Even today, it's difficult for black filmmakers to create and sustain successful careers, though progress has clearly been made. This is especially true for black women, who have been marginalized even among black cinema. The novelist Zora Neale Hurston's short ethnographic documentaries in the 1920s and 1930s make her one of the first black women filmmakers, but it wasn't until the 1970s and 1980s that other black women won similar opportunities to create movies. Madeline Anderson's short documentaries, such as 1960's Integration Report One and 1970's I Am Somebody, won acclaim. Sarah Maldoror, an assistant on the acclaimed Italian war film The Battle of Algiers (1966), found success at the Berlin Film Festival for her work Sambizanga (1973). Letter From My Village (1975), from Safi Faye, was the first commercially distributed film from an African woman. Kathleen Collins' landmark Losing Ground (1982), featuring Bill Gunn, was the first American feature length drama directed by a black woman in 60 years, and though it failed to find wide distribution outside of film festival circuits before her death in 1988, it paved the way for pioneers later in the decade. In 1989, Euzhan Palcy, from Martinique, became the first black woman to direct a major American studio film, with the anti-apartheid drama A Dry White Season, while the LA Rebellion alum Julie Dash's Daughters of the Dust (1991) became the first feature length film by a black American woman to receive wide distribution in the US.
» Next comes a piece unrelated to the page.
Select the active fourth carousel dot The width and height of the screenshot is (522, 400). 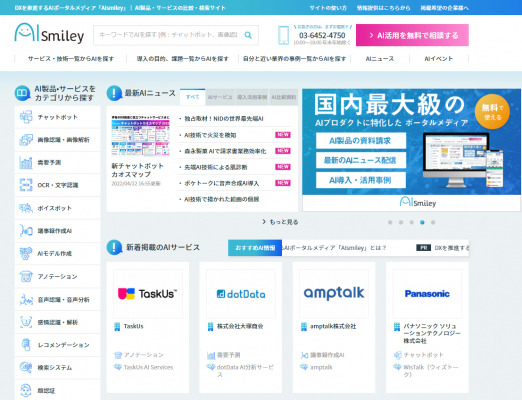[x=422, y=222]
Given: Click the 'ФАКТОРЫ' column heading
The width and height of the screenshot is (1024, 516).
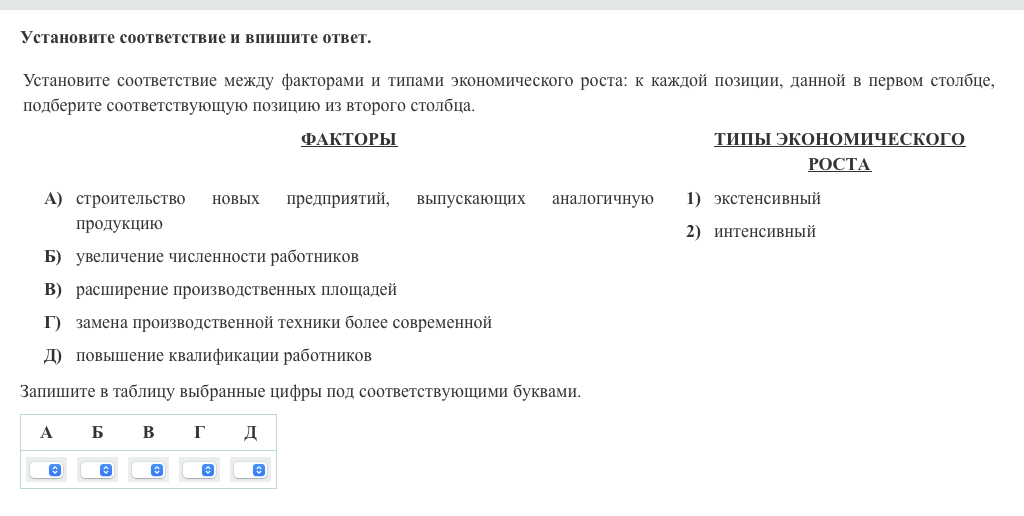Looking at the screenshot, I should tap(349, 140).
Progress has been smoother since then. Leslie Harris became the first black woman to win a prize at the Sundance Film Festival for Just Another Girl on the IRT (1992). Cheryl Dunye became the first black lesbian to direct a feature film with The Watermelon Woman (1996), an examination of the marginalization of black actresses in the history of American cinema. Ava DuVernay is still the only black woman to direct a Best Picture nominee, with 2014's Selma. In 2019, French-Senegalese actor/filmmaker Mati Diop, the niece of Djibril Diop Mambéty, became the first black woman to compete at the Cannes Film Festival, winning the Grand Prix for Atlantics. Though uncredited on the site, the two highest rated entries on Letterboxd by any black creator are both by black women: the Netflix miniseries When They See Us (2019) from Ava DuVernay, and the BBC/HBO miniseries I May Destroy You (2020), created by, starring, and co-directed by Afro-British actress Michaela Coel.